We are here because of our love for the land, yet there is so little we do to give back to her. And how wonderful it feels when we do.
Down by the Little Cabin in the soft spring rain with heavy mud caked boots and a damp down vest, I was able to give just a little bit. I planted trees. 100 spruce trees in the open spring dirt still fresh and raw. A future grove, a future wind break, a current simple gift.
The rain continues this morning. They say it will continue for the next week or so. Sometimes our timing is just right. Can you feel the trees smile?
Timing. So rarely perfect. But if we wait for perfect, our opportunity will never arrive.
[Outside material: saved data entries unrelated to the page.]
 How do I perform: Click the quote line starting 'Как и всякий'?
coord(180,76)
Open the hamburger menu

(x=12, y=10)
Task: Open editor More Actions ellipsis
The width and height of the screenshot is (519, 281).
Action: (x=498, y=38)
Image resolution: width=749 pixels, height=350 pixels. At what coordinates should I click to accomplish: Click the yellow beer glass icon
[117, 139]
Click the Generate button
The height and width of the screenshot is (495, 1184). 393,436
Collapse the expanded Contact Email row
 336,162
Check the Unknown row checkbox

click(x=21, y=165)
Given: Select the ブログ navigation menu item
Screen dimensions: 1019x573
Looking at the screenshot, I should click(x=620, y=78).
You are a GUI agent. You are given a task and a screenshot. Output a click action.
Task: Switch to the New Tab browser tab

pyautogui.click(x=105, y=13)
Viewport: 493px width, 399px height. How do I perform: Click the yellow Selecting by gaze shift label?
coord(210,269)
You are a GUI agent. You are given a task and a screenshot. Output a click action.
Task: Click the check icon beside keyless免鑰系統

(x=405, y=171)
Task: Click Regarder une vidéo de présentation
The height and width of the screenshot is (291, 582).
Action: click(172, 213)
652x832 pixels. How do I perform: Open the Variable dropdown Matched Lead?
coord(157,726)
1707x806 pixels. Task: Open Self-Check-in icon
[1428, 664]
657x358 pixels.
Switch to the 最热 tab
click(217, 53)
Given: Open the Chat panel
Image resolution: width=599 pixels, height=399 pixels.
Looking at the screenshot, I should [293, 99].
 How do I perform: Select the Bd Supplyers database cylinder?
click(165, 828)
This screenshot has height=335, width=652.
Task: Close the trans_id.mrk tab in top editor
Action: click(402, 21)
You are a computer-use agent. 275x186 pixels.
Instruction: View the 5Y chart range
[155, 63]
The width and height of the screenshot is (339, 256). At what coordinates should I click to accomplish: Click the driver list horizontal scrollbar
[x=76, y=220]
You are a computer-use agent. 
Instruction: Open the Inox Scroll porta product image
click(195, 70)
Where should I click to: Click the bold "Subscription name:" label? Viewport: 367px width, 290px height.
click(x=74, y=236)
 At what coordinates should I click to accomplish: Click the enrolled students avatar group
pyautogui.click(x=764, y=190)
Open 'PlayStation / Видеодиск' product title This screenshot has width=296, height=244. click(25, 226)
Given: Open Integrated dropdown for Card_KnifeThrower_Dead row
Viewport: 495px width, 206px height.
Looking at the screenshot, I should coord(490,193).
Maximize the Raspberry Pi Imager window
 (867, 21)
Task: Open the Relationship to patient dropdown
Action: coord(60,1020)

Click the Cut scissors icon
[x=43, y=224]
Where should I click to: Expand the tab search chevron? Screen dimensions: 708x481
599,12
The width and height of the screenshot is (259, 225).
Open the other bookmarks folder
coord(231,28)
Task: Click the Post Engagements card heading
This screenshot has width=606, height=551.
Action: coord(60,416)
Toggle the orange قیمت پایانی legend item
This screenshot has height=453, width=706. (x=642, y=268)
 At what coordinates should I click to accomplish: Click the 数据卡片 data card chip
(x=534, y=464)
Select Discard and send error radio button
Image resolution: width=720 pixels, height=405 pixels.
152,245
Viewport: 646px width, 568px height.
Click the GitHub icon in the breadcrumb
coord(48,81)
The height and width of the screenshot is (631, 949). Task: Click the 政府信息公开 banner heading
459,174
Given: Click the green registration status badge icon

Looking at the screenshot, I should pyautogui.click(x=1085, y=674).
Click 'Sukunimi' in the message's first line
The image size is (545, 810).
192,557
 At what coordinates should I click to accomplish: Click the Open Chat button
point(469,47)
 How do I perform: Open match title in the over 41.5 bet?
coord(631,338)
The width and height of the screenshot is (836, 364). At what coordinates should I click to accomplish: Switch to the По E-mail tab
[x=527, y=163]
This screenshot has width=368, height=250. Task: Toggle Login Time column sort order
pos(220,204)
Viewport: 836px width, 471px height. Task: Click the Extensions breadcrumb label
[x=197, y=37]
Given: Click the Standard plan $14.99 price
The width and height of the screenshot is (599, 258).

Time and again, you hear stories of folks who waited. They are still waiting. And the trees still have not grown in places they were not planted. Twenty years later, that wind is blowing strong around their little cabin sticking out in the middle of the flats. I wonder if they ever consider what would be if only they had… But instead, the only thing growing is the walls of the cabins, their footprint on the land, bigger and bigger and bigger they grow. How easy it is to take from the land.
I can wait 20 years. And then, I’ll appreciate the efforts of today, won’t I? When I take the time to sit silently under their branches and listen to the roar of the river below. Or when the wind blows and my horses and I seek shelter and shade in the grove that I planted today. Or when I take a morning stroll, perhaps to feed the horses, or at least the wild birds, and gaze at their ordinary beauty, watching how they grow just a little bit, year after year after year.
The mountain will not leave. The trees will be here long after I am gone. I will try. How can you not?
“They won’t grow,” they will say. No, they will not if you don’t plant them.
“What a waste of time,” they may say. And yet, I can’t imagine having spent a more lovely, muddy, natural and free afternoon.
You can see the answers for yourself. And we will see the trees. Growing.